▸ **What is required**
Go to the line containing "Task: Select the" and retype it and every later line exactly as written, up to the last line of the entries. Keep pictures out.

▸ **Excerpts from a dataset**

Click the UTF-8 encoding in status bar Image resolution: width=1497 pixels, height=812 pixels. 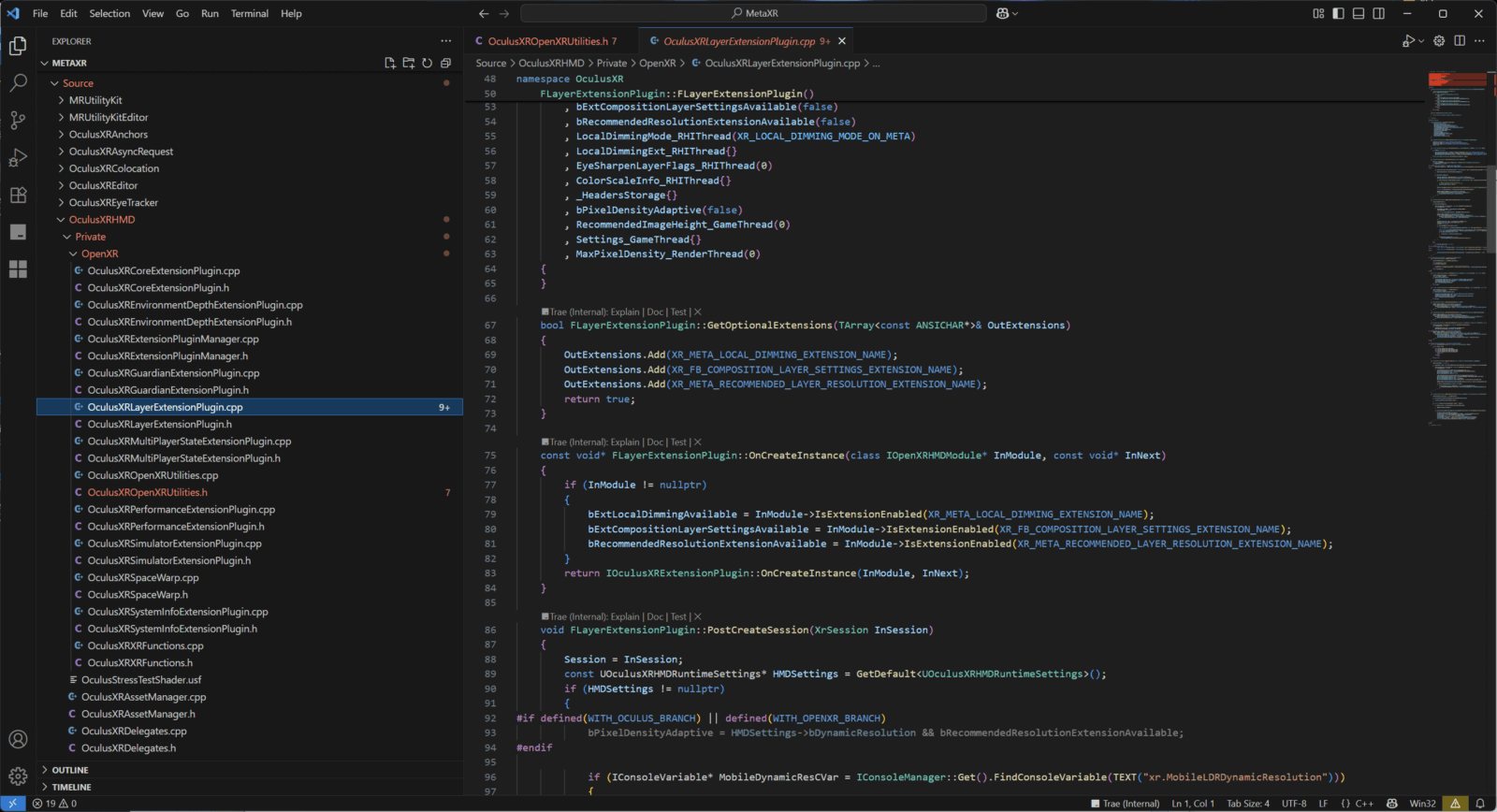[x=1294, y=804]
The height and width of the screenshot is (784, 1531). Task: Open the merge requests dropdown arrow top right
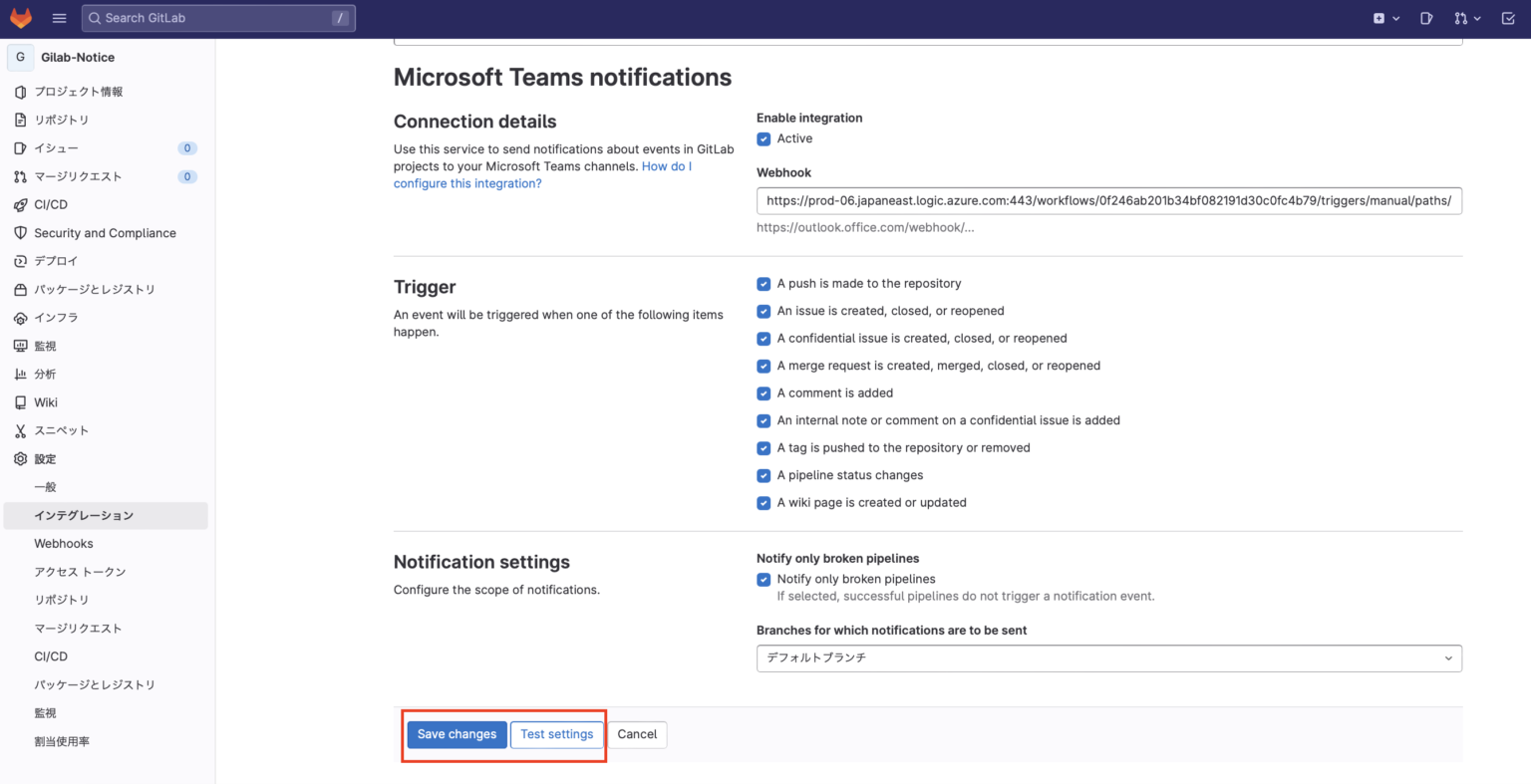point(1478,17)
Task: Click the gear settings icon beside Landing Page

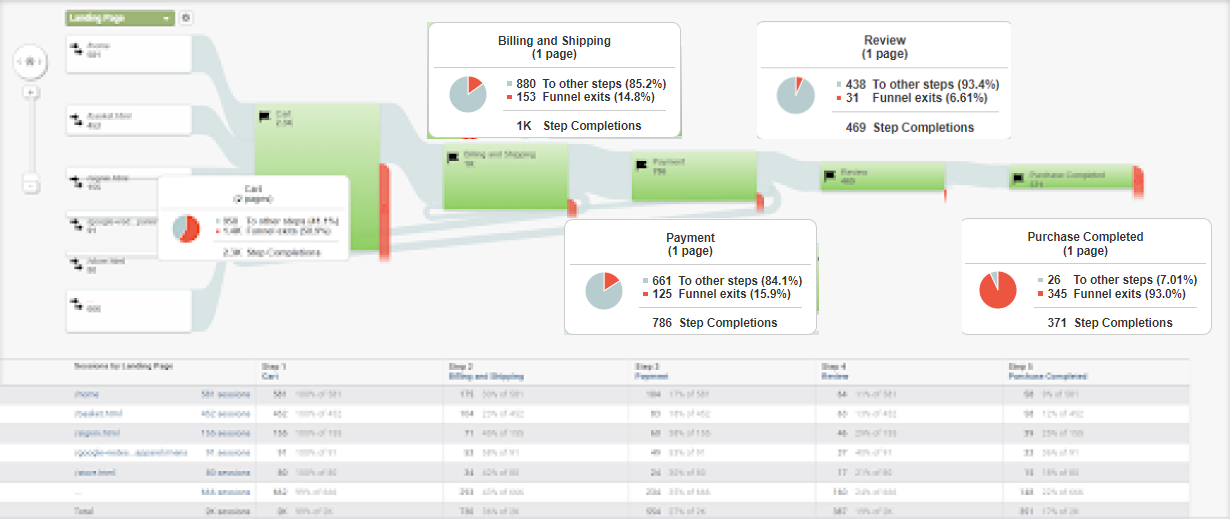Action: click(186, 18)
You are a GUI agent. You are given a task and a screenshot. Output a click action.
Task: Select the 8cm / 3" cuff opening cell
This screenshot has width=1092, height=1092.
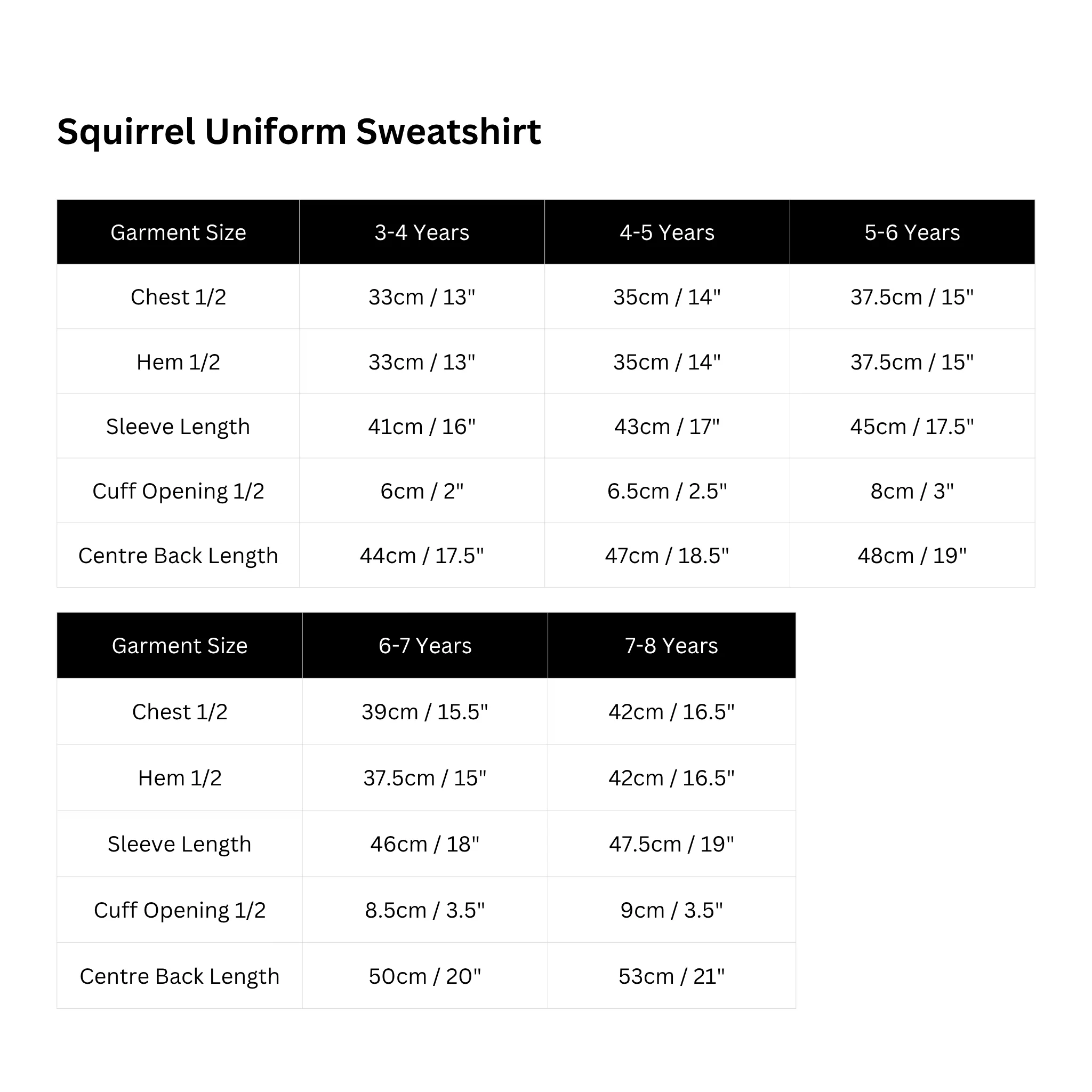pos(912,491)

▸ **Solution for this exercise**
Task: Select the 8cm / 3" cuff opening cell
This screenshot has width=1092, height=1092.
pos(912,491)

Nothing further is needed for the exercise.